One important aspect of implementation specific to SaxonJS, which influences the design of new features, is the fact that we have two compilers for SEFs. This means that IXSL syntax changes are less favourable, because making them available means implementing changes in Saxon (for XJ-compiling) as well as SaxonJS (for XX-compile and run time). Not only is this more work for us as implementors; but it becomes more troublesome to make features available, and for users to keep track of which versions of Saxon and SaxonJS provide the features. So, where possible, we try to limit IXSL syntax changes to major SaxonJS releases, and group them for a specific Saxon release.

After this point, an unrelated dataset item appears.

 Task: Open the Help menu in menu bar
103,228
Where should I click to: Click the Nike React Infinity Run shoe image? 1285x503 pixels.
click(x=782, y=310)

One such major change for SaxonJS 3 is the introduction of promise-based asynchrony with ixsl:promise (see Lockett 2023 and Kay 2020). As well as the new IXSL instruction, this involves a number of new IXSL functions. These are implemented in the XJ-compiler from Saxon 12.5, enabled by specifying that a stylesheet is to be exported for use with SaxonJS 3 by using the -target:JS3 command line option.

This paper focuses on "smaller" improvements for SaxonJS. We will consider three particular examples of problems arising from user feedback, and the solutions we now provide with SaxonJS 3. We will look at what influenced the design of new features in each case, as well as how they are used.

Example 1

Combining the results of processing multiple source documents

Is there a way I can get a bunch of document nodes via ixsl:schedule-action (or some other means), process all of them, and use the result of the processing in a single result document?

This is an example of a problem which is possible to solve with SaxonJS 2, but the solution, and how it works in practice, is not entirely intuitive. New language features in SaxonJS 3 allow a cleaner solution.

Referring to the SaxonJS documentation [SaxonJS 3], the user had understood that the standard code pattern when asynchronously accessing documents using ixsl:schedule-action, is to retrieve a file from a URI, apply some processing and write the result back out via xsl:result-document. But they were interested in combining the results of processing multiple documents, and wondering how this could be done.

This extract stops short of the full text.